:: THE PROBLEM ::
Every line of the entries below that mentions "computer" is to be copied out.

──────── EXERCISE INPUTS ────────

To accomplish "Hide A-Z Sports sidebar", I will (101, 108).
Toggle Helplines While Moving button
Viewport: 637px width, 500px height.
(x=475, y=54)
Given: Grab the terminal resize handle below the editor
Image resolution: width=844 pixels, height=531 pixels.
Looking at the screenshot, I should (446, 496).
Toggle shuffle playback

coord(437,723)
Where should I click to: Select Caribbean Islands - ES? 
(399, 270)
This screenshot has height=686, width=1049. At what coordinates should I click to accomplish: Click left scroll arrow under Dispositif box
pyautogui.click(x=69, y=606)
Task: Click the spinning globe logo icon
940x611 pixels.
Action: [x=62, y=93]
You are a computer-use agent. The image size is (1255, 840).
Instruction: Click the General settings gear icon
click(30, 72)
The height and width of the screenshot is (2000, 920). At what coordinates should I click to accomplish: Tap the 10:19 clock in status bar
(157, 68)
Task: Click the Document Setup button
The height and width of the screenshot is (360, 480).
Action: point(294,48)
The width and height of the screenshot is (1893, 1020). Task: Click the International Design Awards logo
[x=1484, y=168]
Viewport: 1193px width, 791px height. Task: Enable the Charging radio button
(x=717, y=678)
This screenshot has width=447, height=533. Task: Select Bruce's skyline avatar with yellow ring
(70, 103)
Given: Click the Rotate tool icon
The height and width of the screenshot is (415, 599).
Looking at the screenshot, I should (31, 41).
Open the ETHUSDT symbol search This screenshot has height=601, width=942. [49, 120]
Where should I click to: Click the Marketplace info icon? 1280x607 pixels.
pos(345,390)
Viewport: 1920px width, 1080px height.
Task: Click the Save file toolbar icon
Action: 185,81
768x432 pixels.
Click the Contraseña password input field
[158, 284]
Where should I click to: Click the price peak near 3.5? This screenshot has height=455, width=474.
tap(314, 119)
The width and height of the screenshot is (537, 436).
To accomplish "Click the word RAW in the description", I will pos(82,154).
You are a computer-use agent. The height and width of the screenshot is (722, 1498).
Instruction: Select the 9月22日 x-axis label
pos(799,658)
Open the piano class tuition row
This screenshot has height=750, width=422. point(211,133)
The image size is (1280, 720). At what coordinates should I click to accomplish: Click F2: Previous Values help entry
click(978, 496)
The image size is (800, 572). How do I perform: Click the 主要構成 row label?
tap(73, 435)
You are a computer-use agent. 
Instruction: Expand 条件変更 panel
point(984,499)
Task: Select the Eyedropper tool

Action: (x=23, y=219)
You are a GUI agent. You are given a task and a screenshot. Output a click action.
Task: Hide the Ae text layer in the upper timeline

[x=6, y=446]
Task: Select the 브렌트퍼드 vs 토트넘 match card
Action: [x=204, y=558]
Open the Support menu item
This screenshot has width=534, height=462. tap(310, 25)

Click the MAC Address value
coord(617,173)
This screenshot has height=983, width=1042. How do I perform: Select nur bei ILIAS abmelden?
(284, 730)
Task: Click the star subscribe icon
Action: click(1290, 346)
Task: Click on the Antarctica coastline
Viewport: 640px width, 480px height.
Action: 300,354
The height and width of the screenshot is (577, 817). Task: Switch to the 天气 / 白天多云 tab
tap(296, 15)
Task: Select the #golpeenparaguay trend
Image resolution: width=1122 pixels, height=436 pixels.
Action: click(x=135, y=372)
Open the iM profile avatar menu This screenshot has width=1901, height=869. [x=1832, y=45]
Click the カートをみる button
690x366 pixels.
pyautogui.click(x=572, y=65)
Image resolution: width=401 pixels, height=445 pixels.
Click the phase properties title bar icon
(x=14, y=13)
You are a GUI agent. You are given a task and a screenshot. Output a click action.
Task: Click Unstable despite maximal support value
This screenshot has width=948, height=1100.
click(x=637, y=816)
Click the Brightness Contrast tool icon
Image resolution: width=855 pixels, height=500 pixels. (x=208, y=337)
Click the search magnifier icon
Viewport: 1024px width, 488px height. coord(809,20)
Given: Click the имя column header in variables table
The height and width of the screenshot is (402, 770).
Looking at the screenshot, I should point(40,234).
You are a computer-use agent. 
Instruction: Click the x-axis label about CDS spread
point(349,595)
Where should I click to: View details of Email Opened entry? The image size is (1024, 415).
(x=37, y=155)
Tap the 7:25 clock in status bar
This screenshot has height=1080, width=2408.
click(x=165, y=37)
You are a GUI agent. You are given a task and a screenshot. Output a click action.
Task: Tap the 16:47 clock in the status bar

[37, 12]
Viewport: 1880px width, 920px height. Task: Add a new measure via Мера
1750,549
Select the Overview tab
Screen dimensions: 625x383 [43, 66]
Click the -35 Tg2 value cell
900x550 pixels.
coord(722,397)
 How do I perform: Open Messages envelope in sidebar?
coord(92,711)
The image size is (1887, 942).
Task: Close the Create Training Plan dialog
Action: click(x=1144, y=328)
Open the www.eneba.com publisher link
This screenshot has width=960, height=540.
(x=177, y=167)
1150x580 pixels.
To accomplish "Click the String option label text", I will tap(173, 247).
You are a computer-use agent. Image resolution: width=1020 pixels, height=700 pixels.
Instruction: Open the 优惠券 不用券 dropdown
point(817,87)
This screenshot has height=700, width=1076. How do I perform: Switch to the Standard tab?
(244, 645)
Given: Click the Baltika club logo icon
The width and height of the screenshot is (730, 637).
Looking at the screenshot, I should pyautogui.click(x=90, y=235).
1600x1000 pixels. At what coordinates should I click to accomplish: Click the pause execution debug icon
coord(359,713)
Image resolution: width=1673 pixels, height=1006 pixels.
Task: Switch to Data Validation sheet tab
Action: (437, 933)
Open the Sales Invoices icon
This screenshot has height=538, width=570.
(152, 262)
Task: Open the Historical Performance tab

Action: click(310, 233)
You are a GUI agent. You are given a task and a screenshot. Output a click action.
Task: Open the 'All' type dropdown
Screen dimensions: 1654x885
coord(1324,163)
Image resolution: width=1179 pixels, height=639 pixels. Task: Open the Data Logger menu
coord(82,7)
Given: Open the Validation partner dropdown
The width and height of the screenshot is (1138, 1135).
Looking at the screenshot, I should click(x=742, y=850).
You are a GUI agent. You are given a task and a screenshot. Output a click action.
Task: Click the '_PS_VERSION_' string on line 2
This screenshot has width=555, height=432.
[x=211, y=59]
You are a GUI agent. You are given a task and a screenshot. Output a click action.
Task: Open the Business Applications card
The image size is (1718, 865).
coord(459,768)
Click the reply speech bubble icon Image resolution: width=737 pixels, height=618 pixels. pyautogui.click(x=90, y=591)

────────

:: WRITTEN SOLUTION ::
You are a computer-use agent. The image size is (1255, 840).
You are a computer-use agent. The height and width of the screenshot is (722, 1498).
You are a computer-use agent. 
You are a computer-use agent. 
You are a computer-use agent. Image resolution: width=1020 pixels, height=700 pixels.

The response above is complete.